The crazy thing is: bitcoin was ethereum.

The community killed scripting because it was antithetical to the thing that makes money in BTC: trust. The constant flow of n00bs coming in who got their transactions reversed by OP codes and said "BUT I THOUGHT BITCOIN TRANSACTIONS WERE IRREVERSIBLE!!?!?!!?!?!1111" was eroding trust in the ecosystem.

Really, I think the beginning of bitcoin jumping the shark was Satoshi Dice: https://www.coindesk.com/company/satoshidice.

Anyways, Bitcoin off-chain scripting won't replace Eth anymore than any other off-chain scripting system will replace Eth. If this kills Eth it will be because people don't want on-chain scripting, not because people want off-chain scripting on bitcoin (ergo, the meta problem is that on-chain scripting doesn't scale in every sense of the word scale; fees, tx speed, finality, etc).

Caveat emptor: it's entirely possible this company could work or take off. In crypto, sometimes truth is stranger than fiction.

Edit: Just to be extra clear, the problems with ethereum, to me at least, aren't actually on-chain scaling; that feels solvable. What feels unsolvable to me is two things: 1) turing completeness and 2) compilation malleability (if the compiler/machine can change but the code can't, guess what, old code's behavior becomes less predictable over time... computing systems with longevity gain minimal entropy over time).

Edit 2: The only rational way I can make sense of turing completeness and compilation malleability as features is if the ecosystem is engineering ecological behavior in, that is to say: old programs should become less valuable unless they accurately predicted the future. Maybe that's rational?

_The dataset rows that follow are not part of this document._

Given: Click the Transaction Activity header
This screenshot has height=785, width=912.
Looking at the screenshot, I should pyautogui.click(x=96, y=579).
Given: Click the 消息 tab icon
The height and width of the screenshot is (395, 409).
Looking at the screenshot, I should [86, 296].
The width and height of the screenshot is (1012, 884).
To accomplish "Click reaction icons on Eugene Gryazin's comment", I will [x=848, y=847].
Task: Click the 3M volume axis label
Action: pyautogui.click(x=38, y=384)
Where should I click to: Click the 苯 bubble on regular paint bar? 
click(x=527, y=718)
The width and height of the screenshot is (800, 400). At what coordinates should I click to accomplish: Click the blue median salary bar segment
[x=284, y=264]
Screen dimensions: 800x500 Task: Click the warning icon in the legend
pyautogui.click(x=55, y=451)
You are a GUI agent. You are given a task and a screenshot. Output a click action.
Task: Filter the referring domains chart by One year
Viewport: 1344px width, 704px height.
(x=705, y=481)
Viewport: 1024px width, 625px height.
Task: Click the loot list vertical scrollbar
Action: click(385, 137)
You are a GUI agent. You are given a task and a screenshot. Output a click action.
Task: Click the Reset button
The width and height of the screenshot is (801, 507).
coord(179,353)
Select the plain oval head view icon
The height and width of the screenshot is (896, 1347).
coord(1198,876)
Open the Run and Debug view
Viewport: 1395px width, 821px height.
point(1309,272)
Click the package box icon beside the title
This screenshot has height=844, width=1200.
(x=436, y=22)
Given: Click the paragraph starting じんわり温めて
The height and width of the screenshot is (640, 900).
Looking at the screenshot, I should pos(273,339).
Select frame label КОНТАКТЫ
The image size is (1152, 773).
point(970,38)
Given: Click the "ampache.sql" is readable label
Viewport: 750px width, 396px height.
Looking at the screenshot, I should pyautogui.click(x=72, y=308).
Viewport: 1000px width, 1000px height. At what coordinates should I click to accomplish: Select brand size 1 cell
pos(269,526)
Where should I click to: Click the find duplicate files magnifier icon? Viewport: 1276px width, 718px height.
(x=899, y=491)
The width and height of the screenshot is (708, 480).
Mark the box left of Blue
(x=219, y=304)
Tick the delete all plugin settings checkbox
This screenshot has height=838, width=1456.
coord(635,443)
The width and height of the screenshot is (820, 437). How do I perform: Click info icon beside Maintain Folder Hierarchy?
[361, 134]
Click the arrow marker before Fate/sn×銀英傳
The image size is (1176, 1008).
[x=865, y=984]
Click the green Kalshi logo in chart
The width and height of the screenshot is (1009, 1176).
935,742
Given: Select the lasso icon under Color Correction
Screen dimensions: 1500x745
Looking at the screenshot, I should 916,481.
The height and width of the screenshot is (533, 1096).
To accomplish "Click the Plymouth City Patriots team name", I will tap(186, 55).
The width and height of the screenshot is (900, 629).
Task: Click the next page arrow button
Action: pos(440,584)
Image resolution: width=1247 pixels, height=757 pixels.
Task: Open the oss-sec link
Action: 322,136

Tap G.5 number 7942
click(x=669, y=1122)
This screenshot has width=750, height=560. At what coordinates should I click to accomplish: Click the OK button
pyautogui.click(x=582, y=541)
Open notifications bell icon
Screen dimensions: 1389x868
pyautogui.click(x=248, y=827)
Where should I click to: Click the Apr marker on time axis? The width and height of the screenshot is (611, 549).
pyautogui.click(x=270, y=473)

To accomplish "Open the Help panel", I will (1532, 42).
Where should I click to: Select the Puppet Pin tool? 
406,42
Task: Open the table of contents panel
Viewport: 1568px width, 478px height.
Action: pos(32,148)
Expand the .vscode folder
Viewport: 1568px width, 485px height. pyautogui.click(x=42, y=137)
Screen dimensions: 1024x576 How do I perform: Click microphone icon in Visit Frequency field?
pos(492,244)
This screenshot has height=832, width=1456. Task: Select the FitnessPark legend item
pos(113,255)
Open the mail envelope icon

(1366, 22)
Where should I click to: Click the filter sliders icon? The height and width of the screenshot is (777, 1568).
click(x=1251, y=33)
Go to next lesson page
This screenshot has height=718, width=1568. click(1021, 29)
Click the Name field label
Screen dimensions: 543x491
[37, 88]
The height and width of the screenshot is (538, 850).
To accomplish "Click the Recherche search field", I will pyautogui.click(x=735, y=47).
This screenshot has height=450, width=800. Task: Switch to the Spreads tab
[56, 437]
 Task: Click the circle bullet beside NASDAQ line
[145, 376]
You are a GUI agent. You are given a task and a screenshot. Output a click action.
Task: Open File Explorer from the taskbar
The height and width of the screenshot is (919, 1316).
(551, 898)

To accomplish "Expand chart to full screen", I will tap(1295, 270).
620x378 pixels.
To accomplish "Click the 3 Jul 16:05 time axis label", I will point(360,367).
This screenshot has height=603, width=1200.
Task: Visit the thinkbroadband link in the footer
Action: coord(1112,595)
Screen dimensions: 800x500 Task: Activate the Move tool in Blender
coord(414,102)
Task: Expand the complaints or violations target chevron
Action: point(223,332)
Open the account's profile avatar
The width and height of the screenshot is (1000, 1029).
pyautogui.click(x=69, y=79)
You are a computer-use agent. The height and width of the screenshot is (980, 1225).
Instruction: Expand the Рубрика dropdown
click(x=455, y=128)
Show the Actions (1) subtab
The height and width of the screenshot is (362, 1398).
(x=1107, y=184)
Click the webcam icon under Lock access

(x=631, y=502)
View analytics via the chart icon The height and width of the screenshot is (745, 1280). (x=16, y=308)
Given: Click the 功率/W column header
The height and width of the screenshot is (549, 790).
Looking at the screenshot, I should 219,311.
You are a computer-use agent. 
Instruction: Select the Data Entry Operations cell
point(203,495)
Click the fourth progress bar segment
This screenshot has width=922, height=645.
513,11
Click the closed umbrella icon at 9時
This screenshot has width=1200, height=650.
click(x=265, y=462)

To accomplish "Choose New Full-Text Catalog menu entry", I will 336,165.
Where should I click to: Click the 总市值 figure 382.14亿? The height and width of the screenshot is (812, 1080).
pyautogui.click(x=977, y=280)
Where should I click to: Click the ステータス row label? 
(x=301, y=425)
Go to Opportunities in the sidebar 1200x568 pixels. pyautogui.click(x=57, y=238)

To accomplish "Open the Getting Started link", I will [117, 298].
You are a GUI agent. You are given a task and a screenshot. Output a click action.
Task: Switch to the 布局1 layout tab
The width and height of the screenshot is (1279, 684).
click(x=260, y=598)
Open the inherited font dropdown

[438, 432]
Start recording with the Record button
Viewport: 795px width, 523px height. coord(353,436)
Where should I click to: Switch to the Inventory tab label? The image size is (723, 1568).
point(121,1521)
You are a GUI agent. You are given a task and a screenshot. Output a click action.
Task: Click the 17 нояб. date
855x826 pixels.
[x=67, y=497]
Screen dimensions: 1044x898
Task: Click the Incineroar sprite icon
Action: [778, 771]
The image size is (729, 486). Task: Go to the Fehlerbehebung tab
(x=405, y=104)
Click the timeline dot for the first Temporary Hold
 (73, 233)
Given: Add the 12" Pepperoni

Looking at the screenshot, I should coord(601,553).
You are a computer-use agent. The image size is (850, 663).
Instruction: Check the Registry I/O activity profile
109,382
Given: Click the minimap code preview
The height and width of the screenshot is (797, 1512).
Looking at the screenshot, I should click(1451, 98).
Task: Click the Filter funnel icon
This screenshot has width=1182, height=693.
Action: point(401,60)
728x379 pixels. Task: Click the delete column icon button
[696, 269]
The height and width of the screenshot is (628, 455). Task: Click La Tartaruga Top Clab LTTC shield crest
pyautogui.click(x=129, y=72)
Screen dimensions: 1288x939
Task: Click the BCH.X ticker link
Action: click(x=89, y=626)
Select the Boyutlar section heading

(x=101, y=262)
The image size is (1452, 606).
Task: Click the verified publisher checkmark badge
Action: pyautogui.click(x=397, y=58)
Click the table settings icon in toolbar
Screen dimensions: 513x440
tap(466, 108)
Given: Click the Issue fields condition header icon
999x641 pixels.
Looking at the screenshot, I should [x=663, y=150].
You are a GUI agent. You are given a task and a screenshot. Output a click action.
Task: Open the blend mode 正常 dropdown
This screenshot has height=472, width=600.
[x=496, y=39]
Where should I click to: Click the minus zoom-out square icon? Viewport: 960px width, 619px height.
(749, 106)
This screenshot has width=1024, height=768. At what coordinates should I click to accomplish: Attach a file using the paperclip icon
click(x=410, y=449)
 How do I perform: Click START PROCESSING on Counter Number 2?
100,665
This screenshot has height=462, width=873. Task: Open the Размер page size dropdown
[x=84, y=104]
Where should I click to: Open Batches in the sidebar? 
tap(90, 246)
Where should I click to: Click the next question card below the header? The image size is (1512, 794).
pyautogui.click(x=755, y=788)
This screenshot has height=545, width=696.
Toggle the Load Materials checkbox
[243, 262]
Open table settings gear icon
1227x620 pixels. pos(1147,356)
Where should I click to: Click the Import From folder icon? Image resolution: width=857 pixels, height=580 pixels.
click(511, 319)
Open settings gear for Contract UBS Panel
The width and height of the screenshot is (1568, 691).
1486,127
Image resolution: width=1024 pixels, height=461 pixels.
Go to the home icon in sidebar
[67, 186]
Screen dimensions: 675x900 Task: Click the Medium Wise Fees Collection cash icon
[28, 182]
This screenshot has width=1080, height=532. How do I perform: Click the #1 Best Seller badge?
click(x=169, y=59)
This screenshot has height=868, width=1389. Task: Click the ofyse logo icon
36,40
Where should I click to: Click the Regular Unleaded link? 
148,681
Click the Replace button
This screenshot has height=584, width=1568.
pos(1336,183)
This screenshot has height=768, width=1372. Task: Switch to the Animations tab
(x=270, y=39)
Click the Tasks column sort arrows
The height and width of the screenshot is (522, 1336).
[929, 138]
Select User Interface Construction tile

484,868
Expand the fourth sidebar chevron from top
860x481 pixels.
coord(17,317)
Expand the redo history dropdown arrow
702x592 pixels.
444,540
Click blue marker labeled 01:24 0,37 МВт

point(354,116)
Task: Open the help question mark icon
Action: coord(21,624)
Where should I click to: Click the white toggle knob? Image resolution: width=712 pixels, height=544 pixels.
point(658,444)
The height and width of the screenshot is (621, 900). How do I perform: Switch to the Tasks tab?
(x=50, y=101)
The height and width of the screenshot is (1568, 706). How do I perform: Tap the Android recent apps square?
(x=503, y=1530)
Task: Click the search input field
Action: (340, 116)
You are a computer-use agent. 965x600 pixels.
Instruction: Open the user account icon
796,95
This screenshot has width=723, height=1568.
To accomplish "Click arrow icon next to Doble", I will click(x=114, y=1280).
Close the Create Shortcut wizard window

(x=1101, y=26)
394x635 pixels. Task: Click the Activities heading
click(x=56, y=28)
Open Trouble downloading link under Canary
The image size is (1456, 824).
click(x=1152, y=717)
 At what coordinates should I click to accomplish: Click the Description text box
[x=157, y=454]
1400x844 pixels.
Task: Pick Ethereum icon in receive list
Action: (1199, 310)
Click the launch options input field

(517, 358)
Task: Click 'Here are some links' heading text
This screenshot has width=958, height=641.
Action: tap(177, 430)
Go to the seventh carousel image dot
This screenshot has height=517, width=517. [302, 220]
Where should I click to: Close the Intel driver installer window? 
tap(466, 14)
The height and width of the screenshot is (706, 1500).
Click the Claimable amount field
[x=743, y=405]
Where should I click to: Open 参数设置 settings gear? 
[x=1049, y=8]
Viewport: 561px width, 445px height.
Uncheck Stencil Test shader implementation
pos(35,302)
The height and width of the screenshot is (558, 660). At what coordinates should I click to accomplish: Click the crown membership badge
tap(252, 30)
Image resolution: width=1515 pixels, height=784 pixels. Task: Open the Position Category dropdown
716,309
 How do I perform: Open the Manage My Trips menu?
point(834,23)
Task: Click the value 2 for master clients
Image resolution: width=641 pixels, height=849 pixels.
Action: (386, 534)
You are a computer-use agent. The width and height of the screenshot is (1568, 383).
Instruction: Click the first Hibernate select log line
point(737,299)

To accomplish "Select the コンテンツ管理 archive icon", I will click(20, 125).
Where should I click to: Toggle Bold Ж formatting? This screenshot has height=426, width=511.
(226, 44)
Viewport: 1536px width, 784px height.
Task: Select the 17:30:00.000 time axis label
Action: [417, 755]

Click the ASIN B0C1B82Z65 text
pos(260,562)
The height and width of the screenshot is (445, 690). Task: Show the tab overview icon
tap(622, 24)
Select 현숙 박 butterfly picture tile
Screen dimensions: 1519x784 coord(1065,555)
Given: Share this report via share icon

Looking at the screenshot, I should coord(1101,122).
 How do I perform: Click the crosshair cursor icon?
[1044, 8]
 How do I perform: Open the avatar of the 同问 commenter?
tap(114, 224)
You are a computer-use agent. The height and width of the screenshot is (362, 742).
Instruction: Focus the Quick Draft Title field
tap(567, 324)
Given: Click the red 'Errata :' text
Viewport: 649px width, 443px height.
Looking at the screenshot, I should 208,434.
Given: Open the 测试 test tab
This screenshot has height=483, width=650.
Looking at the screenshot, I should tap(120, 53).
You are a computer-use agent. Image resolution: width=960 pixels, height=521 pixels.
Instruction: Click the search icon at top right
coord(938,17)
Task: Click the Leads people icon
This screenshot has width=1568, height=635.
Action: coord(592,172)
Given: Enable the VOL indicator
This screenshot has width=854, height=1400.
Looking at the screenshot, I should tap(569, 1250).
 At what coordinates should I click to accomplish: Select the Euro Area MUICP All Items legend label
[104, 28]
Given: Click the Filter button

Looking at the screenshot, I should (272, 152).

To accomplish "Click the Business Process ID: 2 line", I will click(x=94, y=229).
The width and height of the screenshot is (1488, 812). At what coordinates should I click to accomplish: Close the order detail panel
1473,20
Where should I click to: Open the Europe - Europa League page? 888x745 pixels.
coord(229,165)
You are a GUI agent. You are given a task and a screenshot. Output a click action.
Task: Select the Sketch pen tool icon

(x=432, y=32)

> The community killed scripting because it was antithetical to the thing that makes money in BTC: trust. The constant flow of n00bs coming in who got their transactions reversed by OP codes and said "BUT I THOUGHT BITCOIN TRANSACTIONS WERE IRREVERSIBLE!!?!?!!?!?!1111" was eroding trust in the ecosystem.

I never heard of all of this having happened. To my knowledge Bitcoin's scripting language was not trimmed, it was in fact extended over the years by various BIPs [1].

What's your source for these statements?